▶ WHAT NEEDS TO BE DONE
Repeat exactly the line that contains "Open the Subtitle menu" and every line after it, down to the last line of the entries below. Do not include pictures.

▶ RECORDS SHOWN
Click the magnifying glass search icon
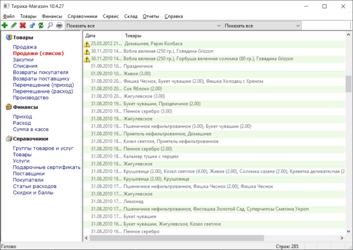This screenshot has width=353, height=250. (x=50, y=25)
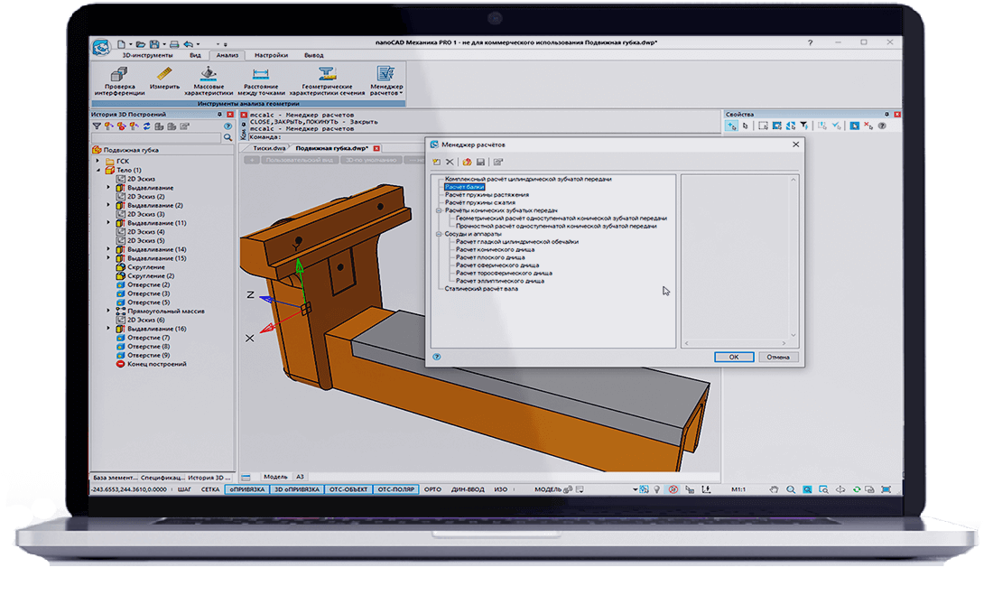Switch to the Настройки ribbon tab
Screen dimensions: 993x614
coord(271,55)
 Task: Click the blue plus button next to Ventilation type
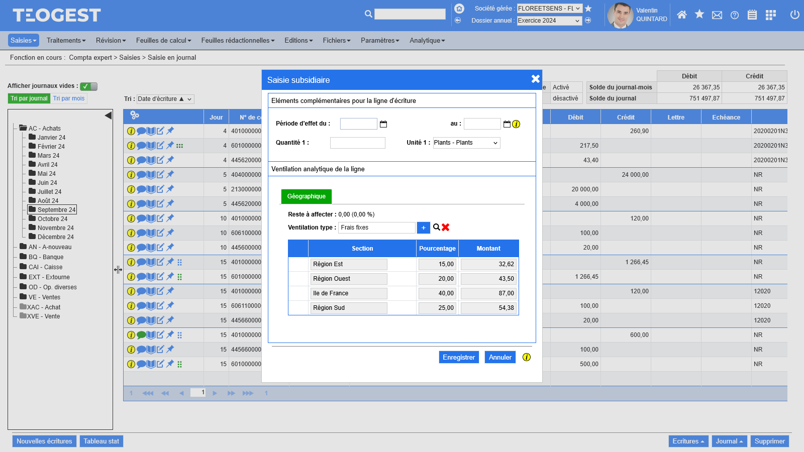click(x=423, y=228)
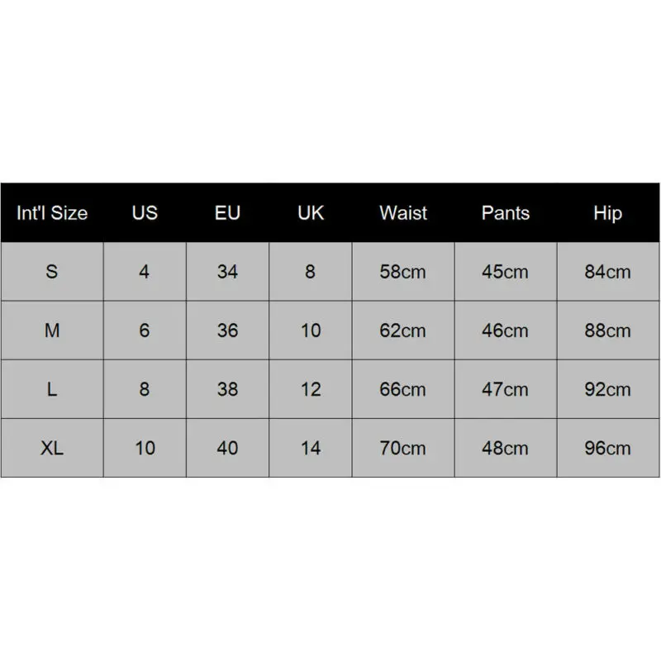The width and height of the screenshot is (661, 661).
Task: Select the Pants column header
Action: pyautogui.click(x=505, y=213)
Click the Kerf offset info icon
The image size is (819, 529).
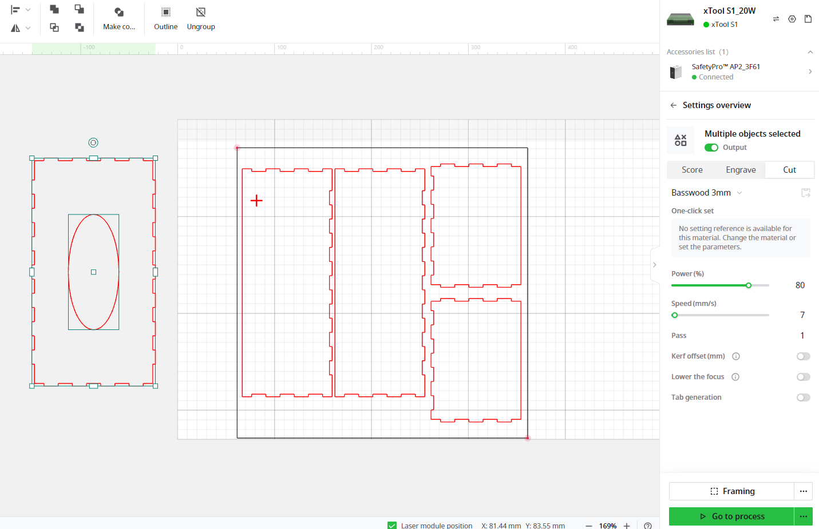[736, 356]
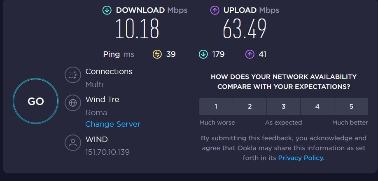
Task: Rate network availability as 1
Action: [216, 107]
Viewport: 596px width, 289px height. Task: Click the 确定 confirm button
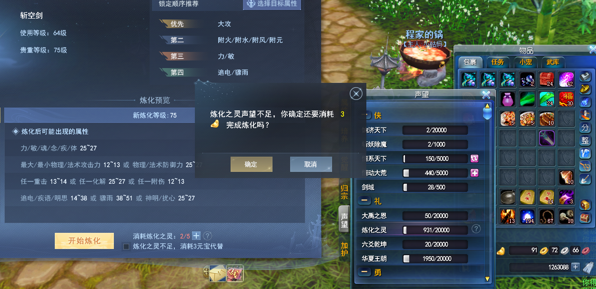(x=251, y=164)
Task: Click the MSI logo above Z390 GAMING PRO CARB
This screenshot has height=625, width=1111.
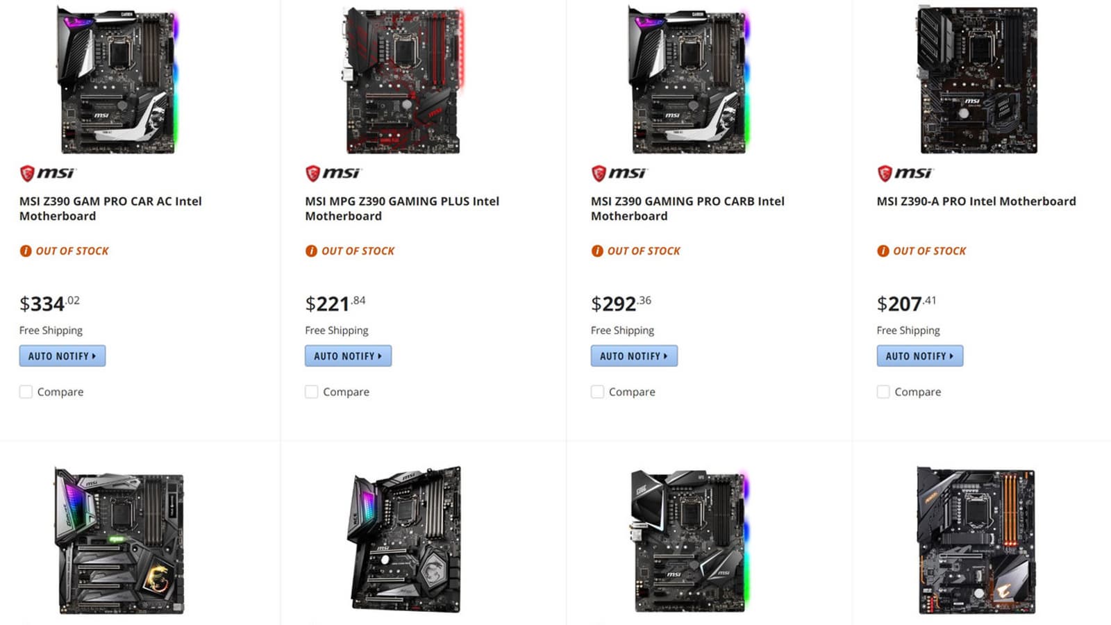Action: coord(619,173)
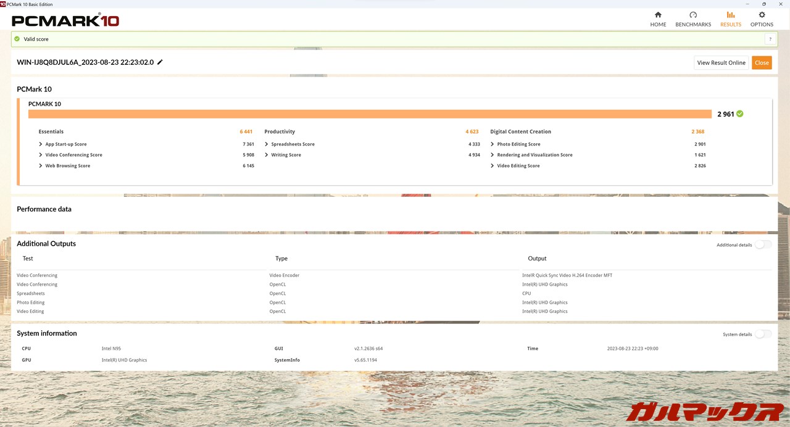
Task: Expand Rendering and Visualization Score
Action: pyautogui.click(x=493, y=155)
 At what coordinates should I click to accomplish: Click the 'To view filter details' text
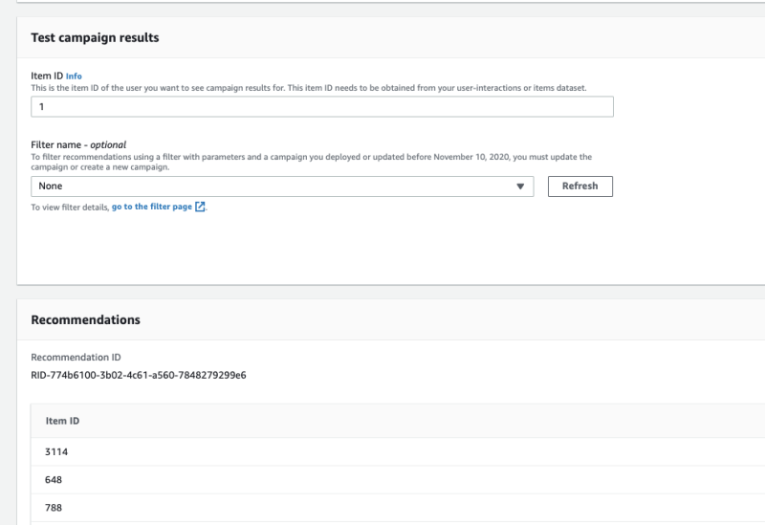70,207
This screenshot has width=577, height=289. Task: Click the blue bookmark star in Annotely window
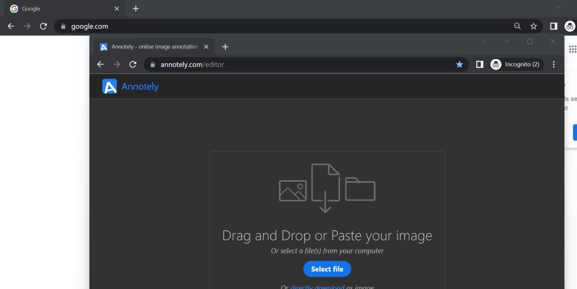coord(459,65)
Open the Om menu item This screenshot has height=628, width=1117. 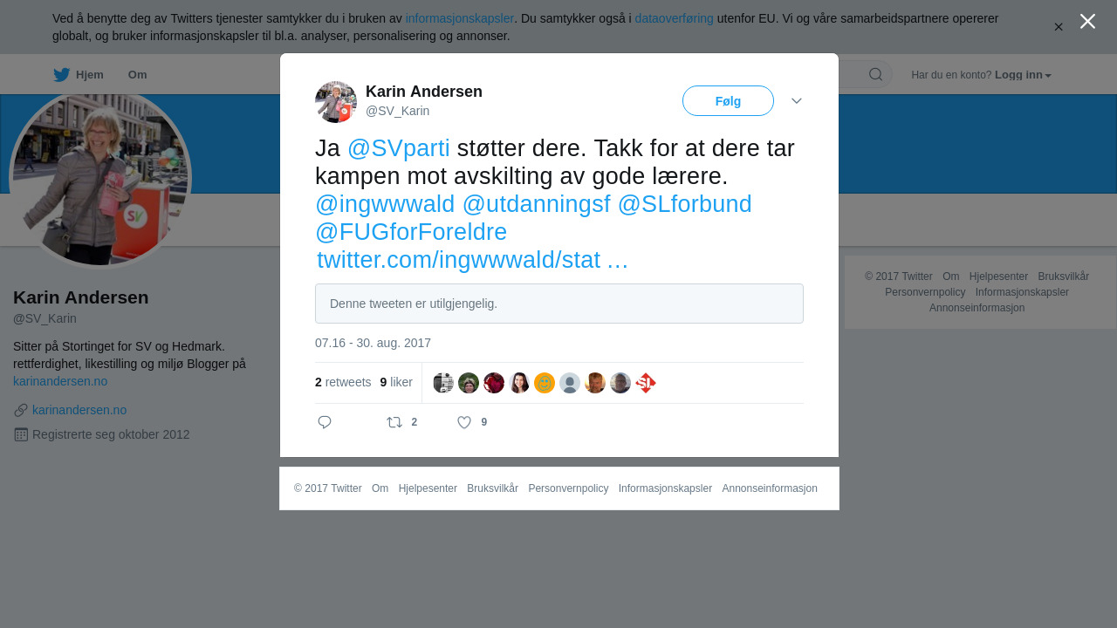(x=137, y=75)
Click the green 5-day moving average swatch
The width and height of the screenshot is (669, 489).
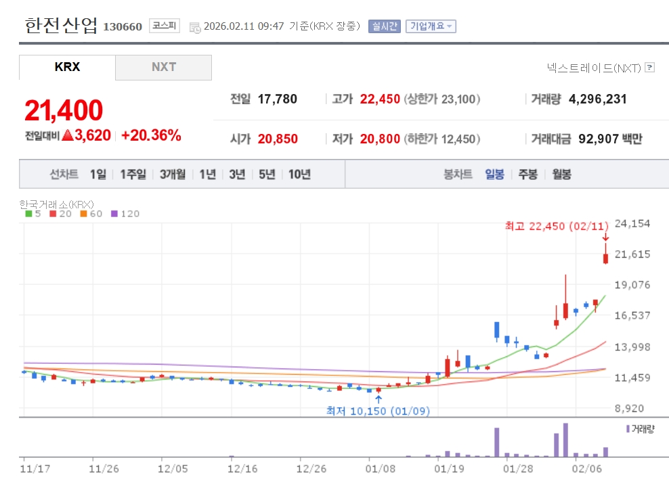pos(28,214)
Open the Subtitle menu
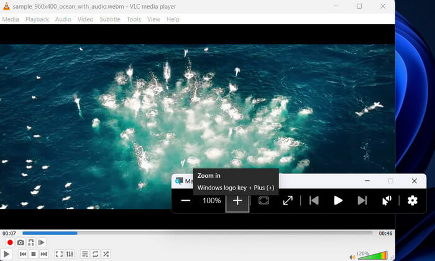 click(109, 19)
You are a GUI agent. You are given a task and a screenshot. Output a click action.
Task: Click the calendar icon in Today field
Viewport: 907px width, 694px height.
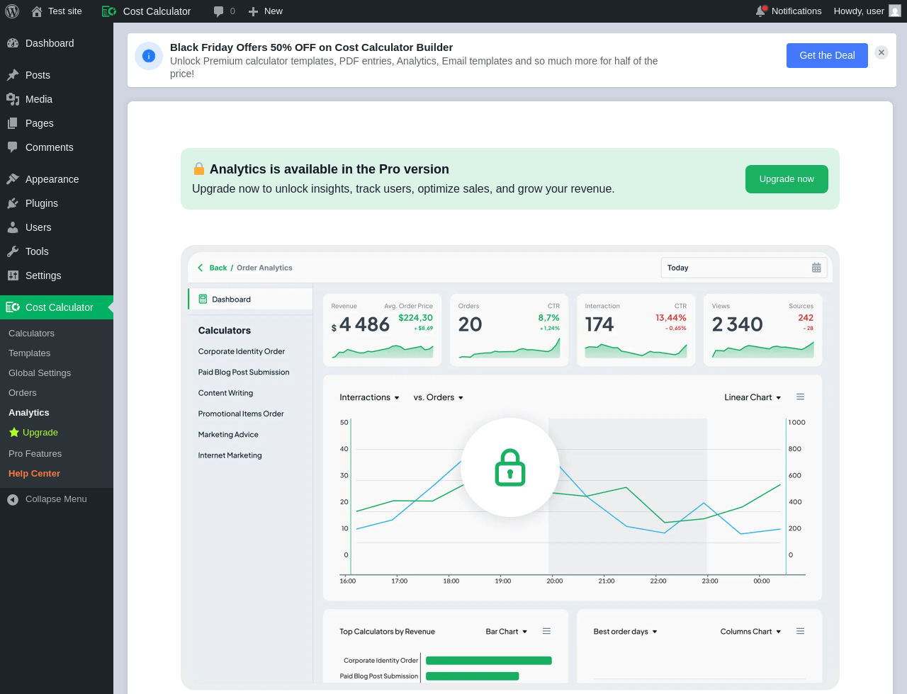click(x=816, y=268)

▶ REPLY TO THE TASK
Open the Subtitle menu
 click(109, 19)
You are a GUI agent. You are given a task and a screenshot. Output a click action.
Task: Click the calendar icon in Today field
Viewport: 907px width, 694px height.
click(x=816, y=268)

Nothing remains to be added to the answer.